After that, we were tired, so made a last pass at the dealers’ room, said farewells, and drove back to Milwaukee for dinner and early bed. OddCon was a good con as usual and we will be looking forward to next year.
7:27p
Red Priest, “Pirates of the Baroque”
The concert we attended Saturday the 17th was in Early Music Now’s series, featuring “Red Priest”, a group consisting of leader and recorder virtuoso Piers Adams, cellist Angela East, harpsichordist Howard Beach, and violinist David Greenberg. Red Priest (named in honor of read-haired Antonio Vivaldi) is known for their ‘thematic’ concerts, and this evening’s theme was “Pirates of the Baroque” which loosely brought together an entertaining list of music loosely associated with piracy, ranging from theft of tunes, possible identity theft, and pieces such as Vivaldi’s own “Tempesta di Mare” (Storm at Sea) concerto.

The members of Red Priest are sometimes criticized for what might be termed “antics”, such as dressing like, well, pirates; giving out with the occasional “Arr!” at an appropriate spot, or Adams using a recorder as a percussion instrument, or blowing sideways through another to simulate the sound of the sea. To our mind any “frivolity” (assuming frivolity to be a “bad” thing--) was more than offset by the player’s surpassing skill, beautiful sound, and the deep scholarship they showed. Cellist East related searching out the oldest extant copy of Bach’s “Prelude for Suite No. 1 for Cello” to find Anna Magdalena Bach’s markings for the bowing, which were not only different than the way the piece had been presented for decades, but also discernibly better. It was fascinating to hear two versions of “The Princess Royal Hornpipe” done, once in the Baroque style, and one in the traditional fiddling style of Cape Breton island, home of Greenberg.

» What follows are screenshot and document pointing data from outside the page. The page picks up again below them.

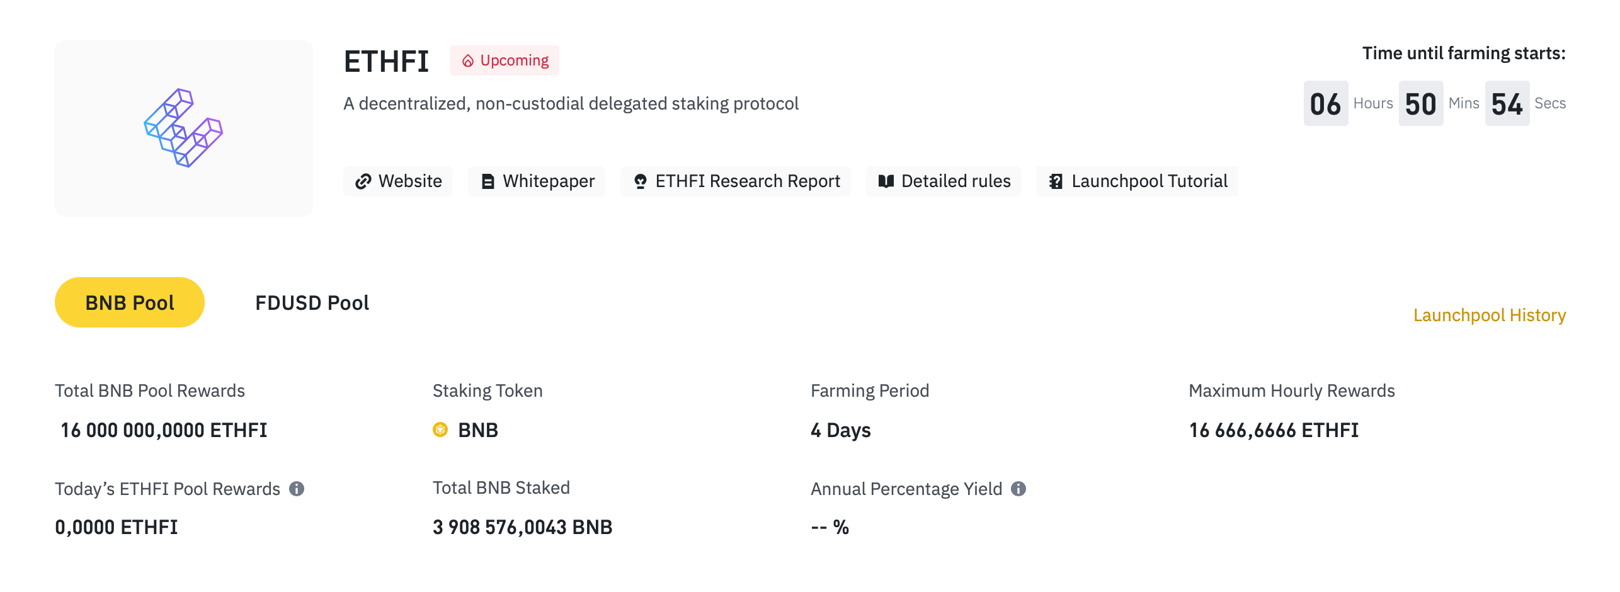Screen dimensions: 1620x592
Task: Select the BNB Pool tab
Action: pos(130,303)
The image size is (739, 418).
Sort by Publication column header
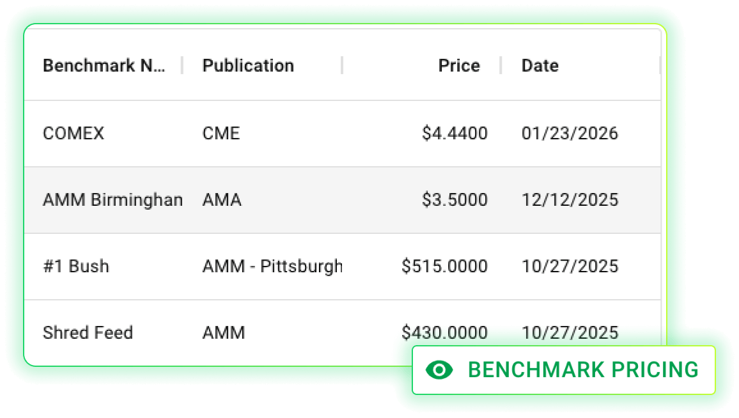[248, 65]
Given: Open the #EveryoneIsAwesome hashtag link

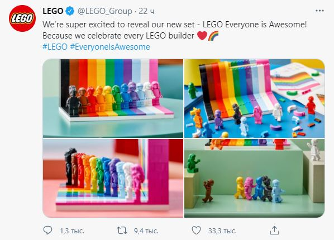Looking at the screenshot, I should [110, 47].
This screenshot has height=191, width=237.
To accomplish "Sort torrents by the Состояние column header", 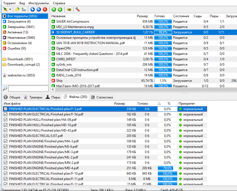I will click(181, 16).
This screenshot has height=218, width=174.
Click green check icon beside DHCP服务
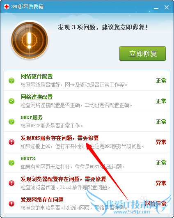[11, 122]
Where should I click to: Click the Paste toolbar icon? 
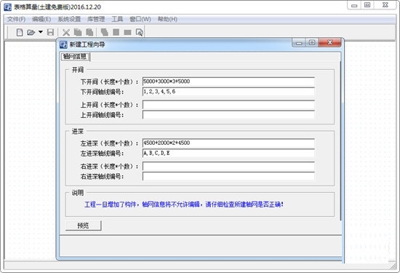click(x=89, y=32)

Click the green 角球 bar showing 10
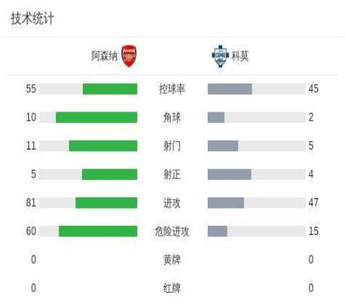click(97, 117)
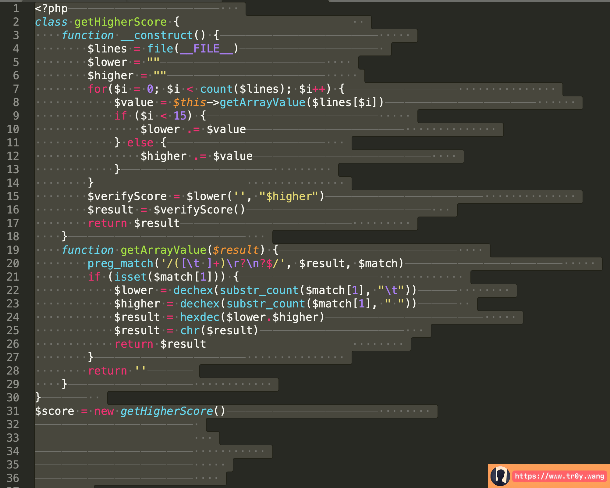Click the for keyword on line 7
Viewport: 610px width, 488px height.
tap(98, 89)
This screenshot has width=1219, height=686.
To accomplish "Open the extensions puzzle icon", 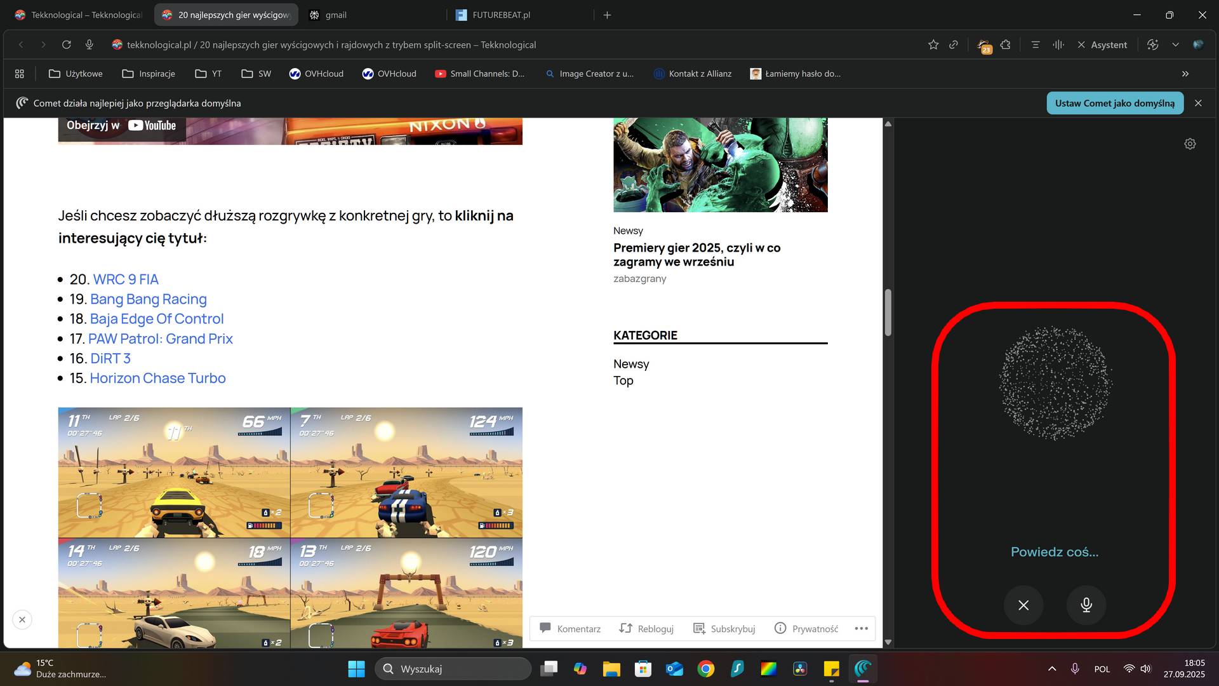I will click(1005, 44).
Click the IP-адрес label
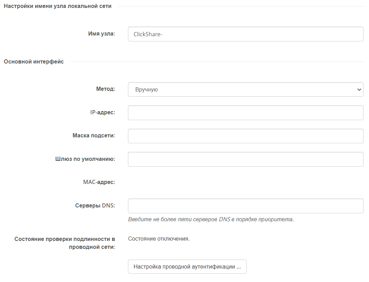Screen dimensions: 369x282 103,113
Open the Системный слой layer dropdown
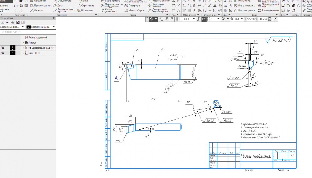312x178 pixels. click(54, 27)
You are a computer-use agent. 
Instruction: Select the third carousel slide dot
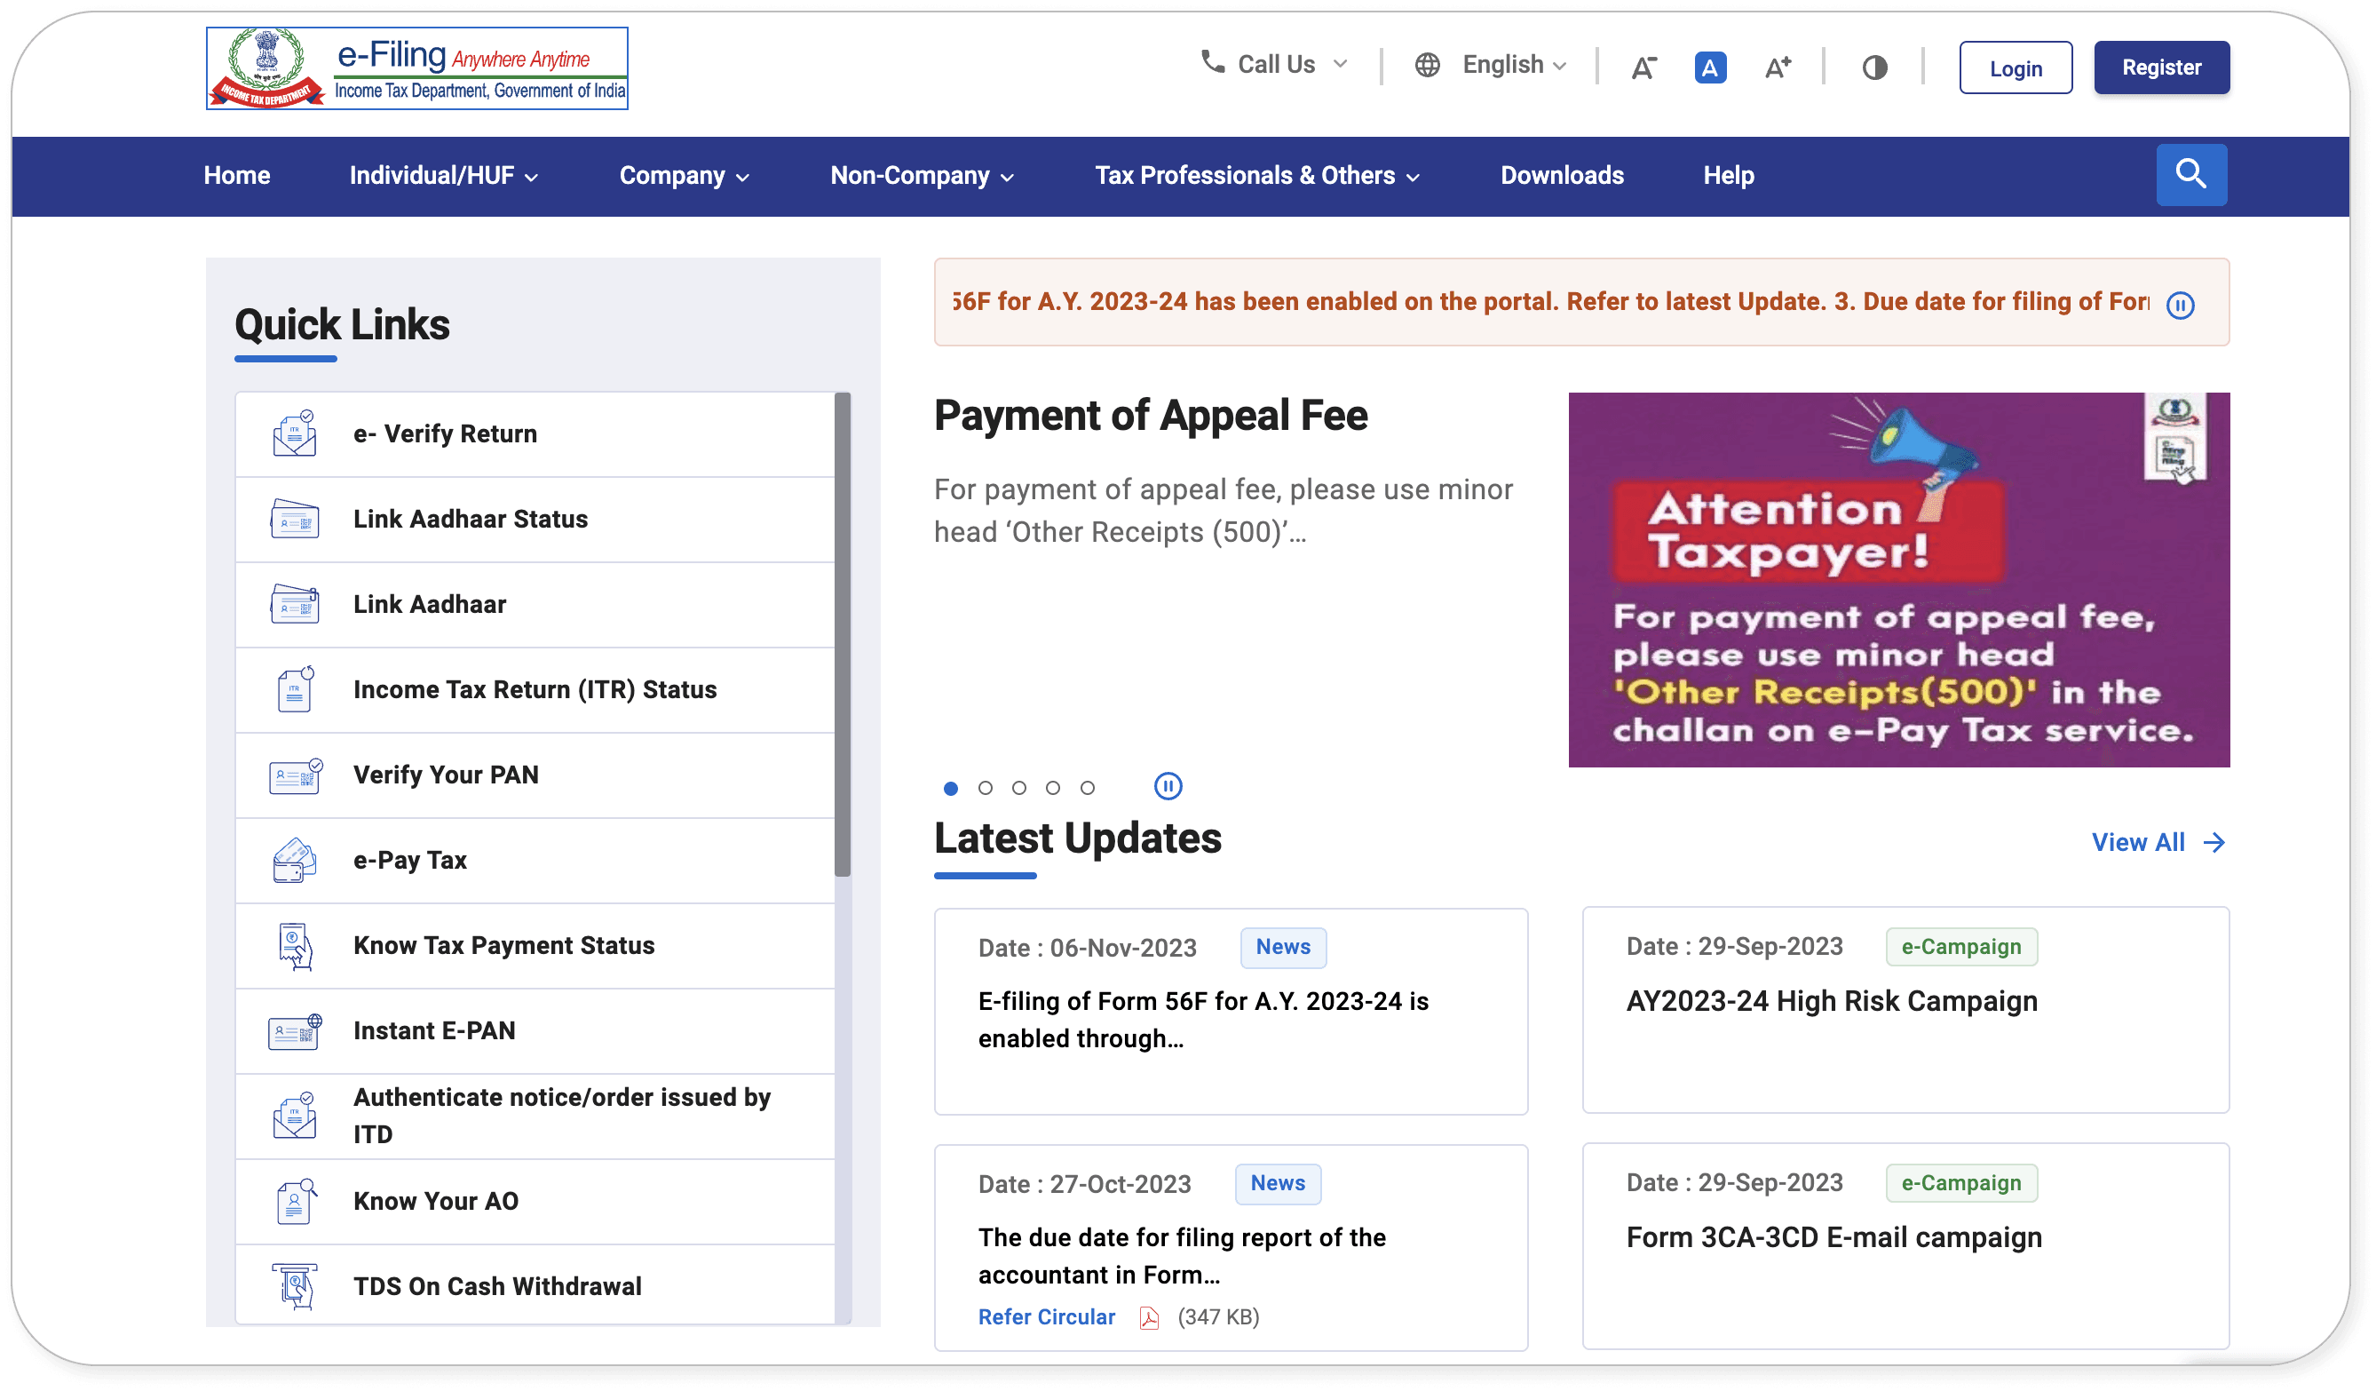point(1018,787)
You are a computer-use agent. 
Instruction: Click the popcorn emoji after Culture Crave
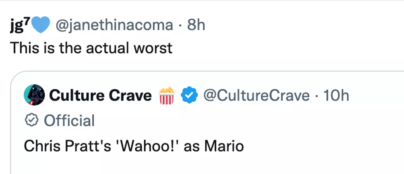pyautogui.click(x=167, y=95)
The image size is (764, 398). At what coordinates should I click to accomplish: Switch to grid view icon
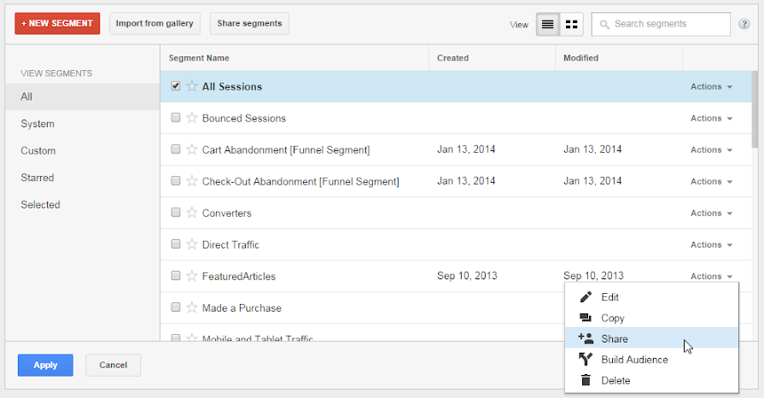pos(571,24)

The subtitle “Stolen masterworks and long-lost jewels of the Baroque era” was well borne out by the concert, which featured Bach, Telleman, Van Eyck, Tartini, Vivaldi, Corelli, and others, including tradional airs, such as “Come Ashore Jolly Tar With Your Trousers On.”
The audience at the Wisconsin Lutheran Auditorium filled the house and, by every evidence, shared our great pleasure at the performance. The group’s humorous exhortation to buy their CD’s so they (temporarily stranded in the US due to the volcanic cloud over Britain) wouldn’t have to hitchhike home with them, was scarcely needed, as the audience descended upon the sales table at the interval like the wolf on the fold.

Red Priest gave us a musically excellent, highly entertaining, and educational concert. What could be better? If they are in your area on a future tour and you care for Baroque music at all, get tickets early!